What degree is needed to work in the field of clinical informatics?

Generally, a health information administrator who specializes in clinical informatics needs a graduate degree—a master’s degree or higher—in health informatics.  Many institutions offer health informatics degrees, including degrees that can be earned online. Some graduate schools offer degrees in the specific field of clinical informatics, which is a slightly narrower area of study than health informatics as a whole.  However, a specialized degree in clinical informatics is not necessary; most health information management degree programs offer sufficient electives for students to both fulfill their degree programs and concentrate in clinical informatics at the same time.  Clinical informatics deals with patient care and the ramification of information and information processing on treatment and diagnosis of patients.  Therefore, those who wish to pursue a career in clinical informatics should choose a degree program that offers numerous courses related to patient care.  If an aspiring health information administrator who wishes to specialize in clinical informatics enrolls in a general health informatics program, he or she should make a point of taking any and all courses related to clinical care and other topics related to patient treatment. 

In addition, many graduate schools offer graduate certificate programs that take anywhere from one semester to two years to complete.  These certificate programs are designed for currently practicing clinicians who wish to expand their skills or shift their professional focus toward informatics.  These programs are meant for allied health professionals who already have extensive experience in patient care and the business side of the practice of medicine.

What kind of salary does a clinical informaticist make?

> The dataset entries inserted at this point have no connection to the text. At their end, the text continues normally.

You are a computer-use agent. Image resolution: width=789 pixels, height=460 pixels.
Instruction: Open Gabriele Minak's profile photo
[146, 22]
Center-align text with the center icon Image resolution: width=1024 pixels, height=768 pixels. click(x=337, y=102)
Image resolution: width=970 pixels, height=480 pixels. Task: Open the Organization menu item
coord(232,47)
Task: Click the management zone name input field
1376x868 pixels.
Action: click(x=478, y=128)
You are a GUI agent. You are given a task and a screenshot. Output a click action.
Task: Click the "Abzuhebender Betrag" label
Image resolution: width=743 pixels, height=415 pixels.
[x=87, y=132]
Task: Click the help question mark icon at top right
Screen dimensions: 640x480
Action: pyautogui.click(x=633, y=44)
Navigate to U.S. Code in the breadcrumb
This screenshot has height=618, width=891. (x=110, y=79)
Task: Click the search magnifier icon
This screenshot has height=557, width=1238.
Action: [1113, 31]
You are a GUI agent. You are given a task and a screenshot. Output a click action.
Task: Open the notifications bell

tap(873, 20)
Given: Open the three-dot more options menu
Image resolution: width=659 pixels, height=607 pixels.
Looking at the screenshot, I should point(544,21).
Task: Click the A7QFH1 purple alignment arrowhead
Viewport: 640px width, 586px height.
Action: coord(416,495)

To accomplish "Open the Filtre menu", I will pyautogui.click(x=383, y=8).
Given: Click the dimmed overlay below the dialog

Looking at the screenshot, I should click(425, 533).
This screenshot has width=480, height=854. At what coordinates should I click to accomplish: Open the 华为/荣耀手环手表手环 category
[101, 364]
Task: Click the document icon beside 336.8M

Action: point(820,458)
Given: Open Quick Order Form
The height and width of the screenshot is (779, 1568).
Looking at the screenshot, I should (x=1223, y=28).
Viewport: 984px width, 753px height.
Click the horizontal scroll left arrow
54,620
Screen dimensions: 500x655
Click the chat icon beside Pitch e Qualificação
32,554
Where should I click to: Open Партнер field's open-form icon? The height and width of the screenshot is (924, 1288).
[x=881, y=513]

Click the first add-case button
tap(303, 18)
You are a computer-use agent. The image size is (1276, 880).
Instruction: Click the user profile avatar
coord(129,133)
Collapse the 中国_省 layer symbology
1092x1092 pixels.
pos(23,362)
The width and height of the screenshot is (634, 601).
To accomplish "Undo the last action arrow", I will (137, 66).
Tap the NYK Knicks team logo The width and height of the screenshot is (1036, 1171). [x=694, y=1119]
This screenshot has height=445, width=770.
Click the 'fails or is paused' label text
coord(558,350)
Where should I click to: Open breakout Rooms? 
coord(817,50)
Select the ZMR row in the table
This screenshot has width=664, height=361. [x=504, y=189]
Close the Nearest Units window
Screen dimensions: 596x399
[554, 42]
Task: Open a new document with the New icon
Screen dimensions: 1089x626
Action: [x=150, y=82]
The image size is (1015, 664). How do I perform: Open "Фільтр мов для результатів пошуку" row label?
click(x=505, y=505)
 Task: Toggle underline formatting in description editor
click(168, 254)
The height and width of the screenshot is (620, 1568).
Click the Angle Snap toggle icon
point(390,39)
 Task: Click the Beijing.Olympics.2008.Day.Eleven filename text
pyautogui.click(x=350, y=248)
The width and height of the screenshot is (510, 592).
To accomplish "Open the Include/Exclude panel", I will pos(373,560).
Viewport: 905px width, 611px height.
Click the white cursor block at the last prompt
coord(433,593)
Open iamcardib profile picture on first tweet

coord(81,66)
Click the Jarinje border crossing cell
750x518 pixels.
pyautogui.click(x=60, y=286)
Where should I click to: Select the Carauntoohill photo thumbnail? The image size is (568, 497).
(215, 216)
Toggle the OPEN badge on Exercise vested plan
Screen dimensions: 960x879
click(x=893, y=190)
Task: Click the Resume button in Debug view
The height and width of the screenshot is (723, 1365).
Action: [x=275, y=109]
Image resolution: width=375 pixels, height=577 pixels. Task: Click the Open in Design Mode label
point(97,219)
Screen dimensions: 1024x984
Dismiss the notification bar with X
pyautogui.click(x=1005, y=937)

A health information administrator’s decision to specialize in clinical informatics can be a very lucrative one.  Health information administrators who specialize in clinical informatics make an average salary of $97,000 a year annually, which is 43% higher than the national average for all occupations.  However, salaries can vary greatly depending upon location and the type of facility in which a clinical informaticist works.  The increasing shift to electronic record keeping and the use of information systems to tailor diagnosis methods and treatment plans to individual patients will keep demand for clinical informaticists high for the foreseeable future.  This intense demand for these specialized informational and technological skills will help keep salaries for health information administrators specializing in clinical informatics at a high level going forward.